- GIVEN DATA

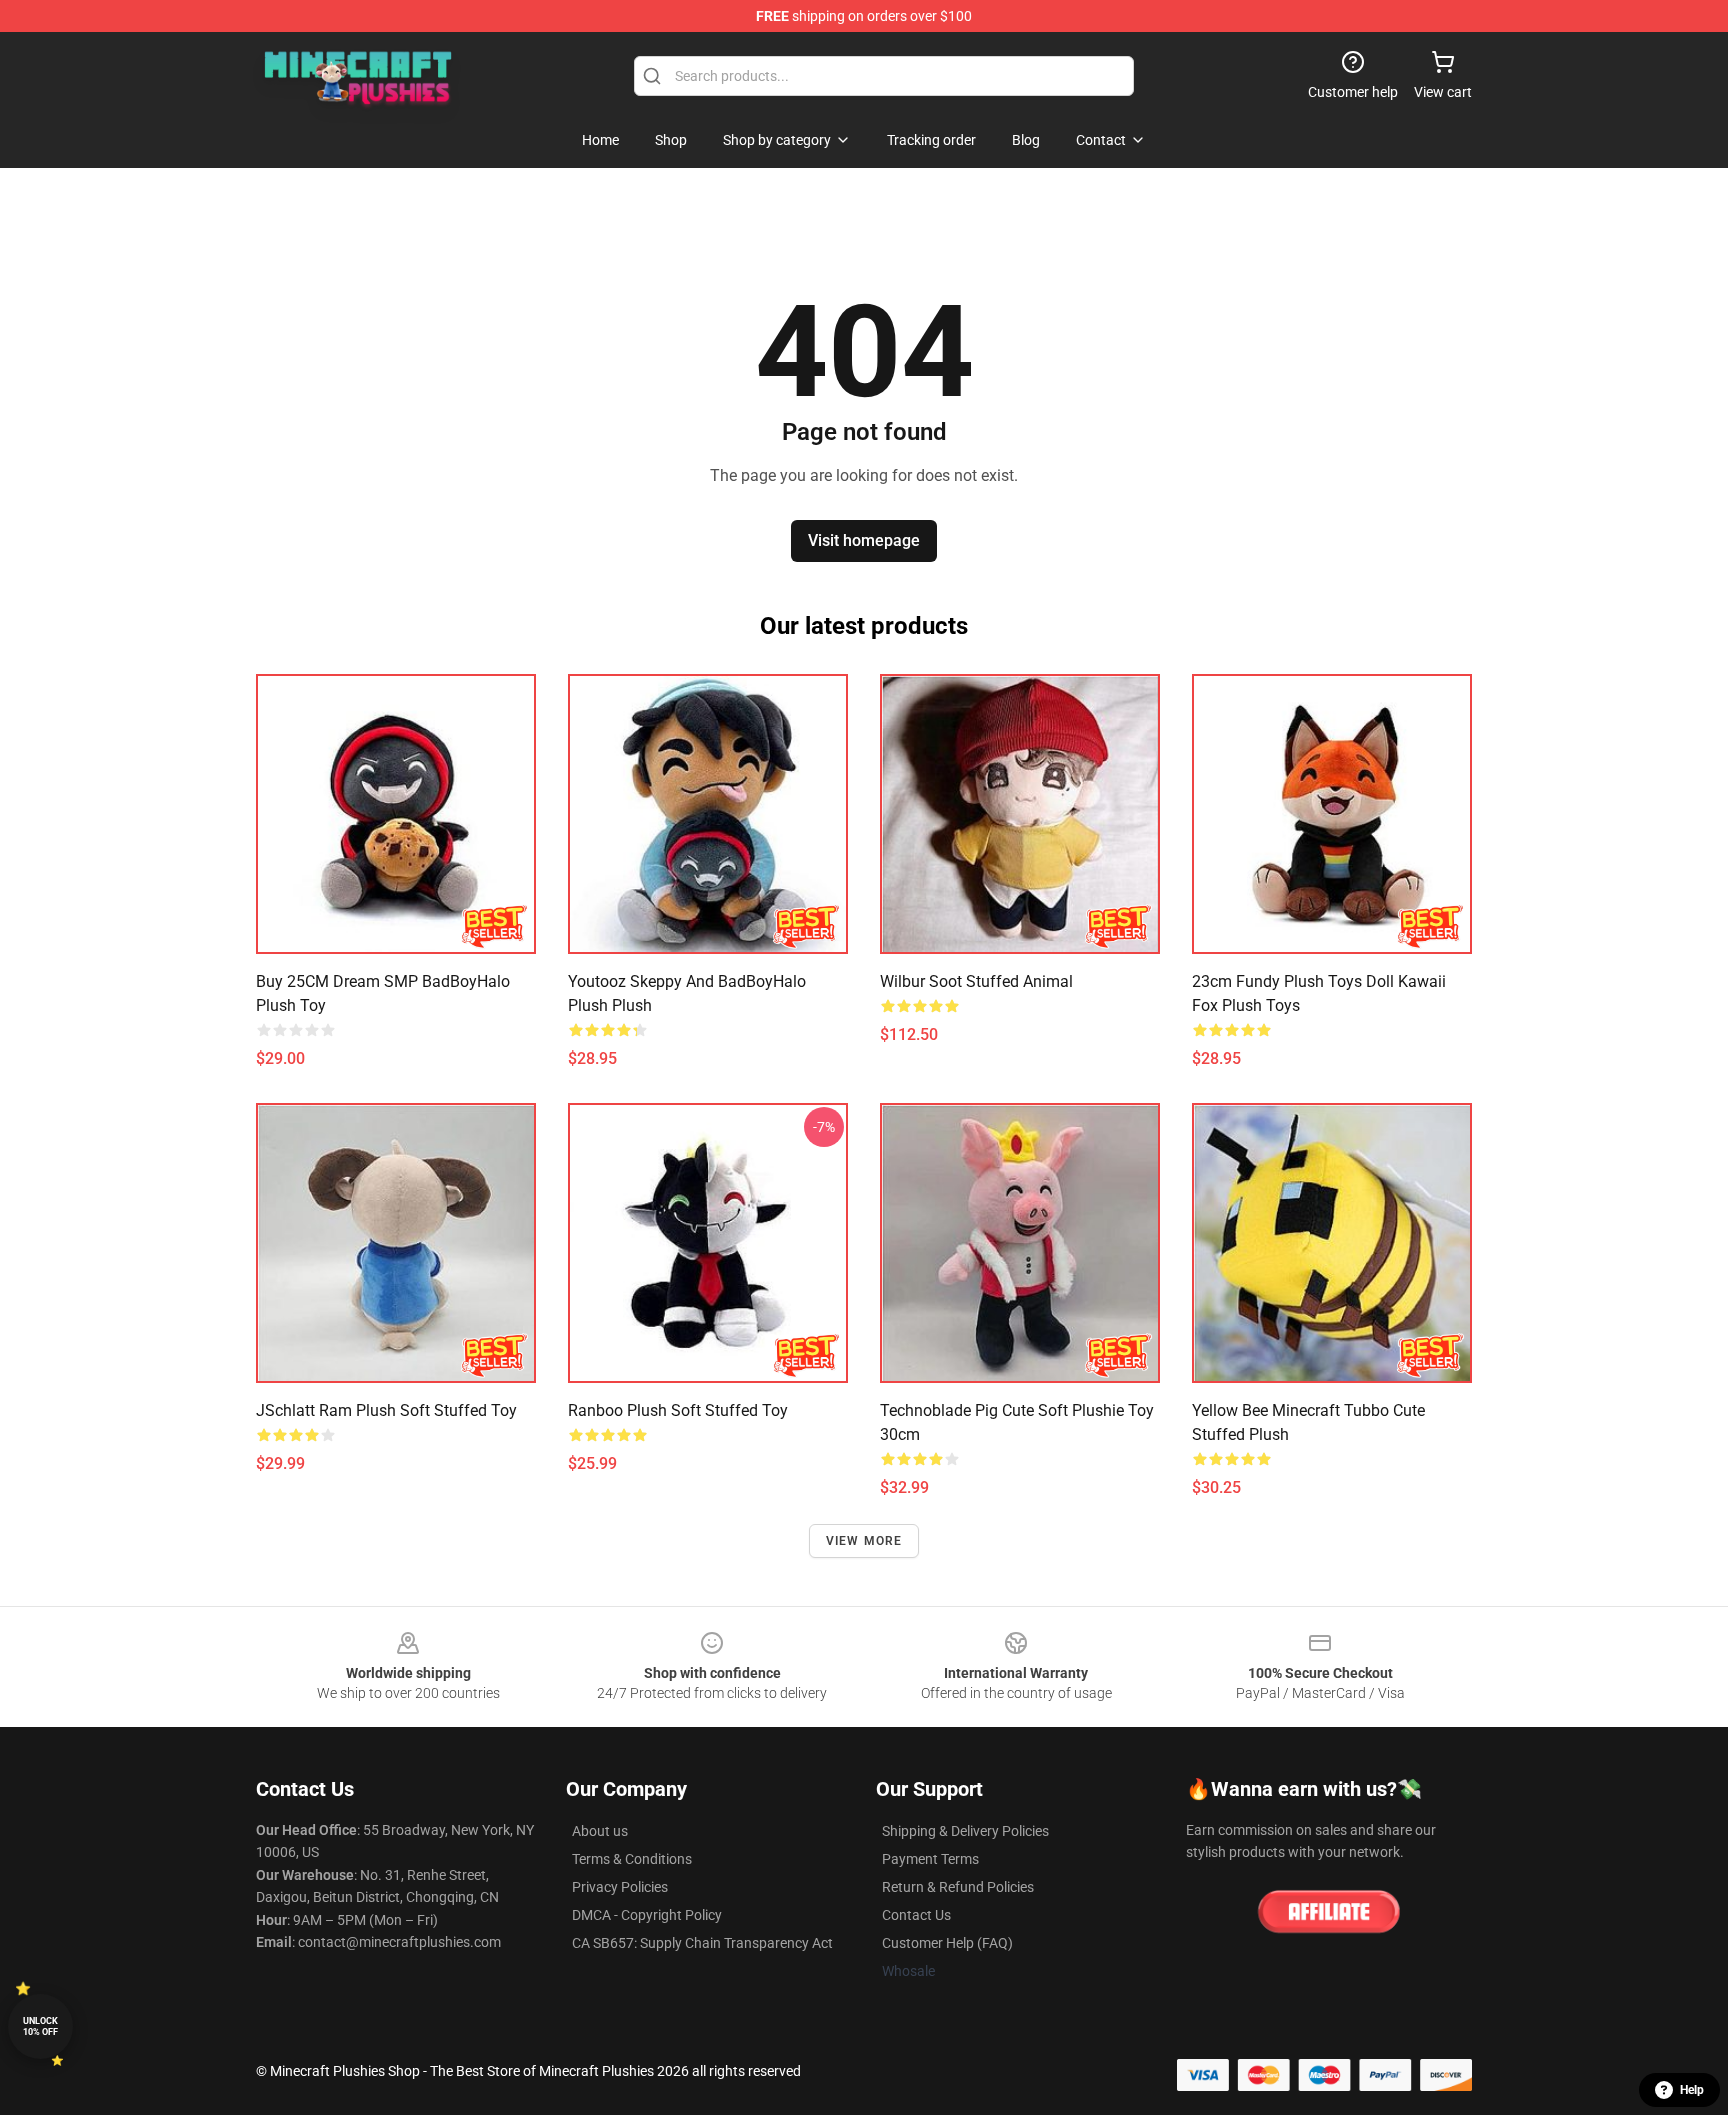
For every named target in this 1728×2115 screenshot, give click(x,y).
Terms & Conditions (632, 1859)
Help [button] (1692, 2090)
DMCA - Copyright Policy (647, 1915)
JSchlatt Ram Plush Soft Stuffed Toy (386, 1410)
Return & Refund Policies (958, 1887)
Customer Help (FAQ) (947, 1943)
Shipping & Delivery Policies (965, 1831)
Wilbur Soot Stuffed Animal (976, 981)
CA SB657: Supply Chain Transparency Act (702, 1943)
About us (600, 1831)
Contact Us (916, 1915)
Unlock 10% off (40, 2026)
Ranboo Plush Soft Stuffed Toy (678, 1410)
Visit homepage (864, 540)
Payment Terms (930, 1859)
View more (864, 1541)
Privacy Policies (620, 1887)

- WHAT THE TASK REQUIRES
Among the lines above, repeat exactly those from the line with "Help [button] (1692, 2090)" to the line with "Unlock 10% off (40, 2026)", counting both ends.

- PROBLEM SOLUTION
Help [button] (1692, 2090)
DMCA - Copyright Policy (647, 1915)
JSchlatt Ram Plush Soft Stuffed Toy (386, 1410)
Return & Refund Policies (958, 1887)
Customer Help (FAQ) (947, 1943)
Shipping & Delivery Policies (965, 1831)
Wilbur Soot Stuffed Animal (976, 981)
CA SB657: Supply Chain Transparency Act (702, 1943)
About us (600, 1831)
Contact Us (916, 1915)
Unlock 10% off (40, 2026)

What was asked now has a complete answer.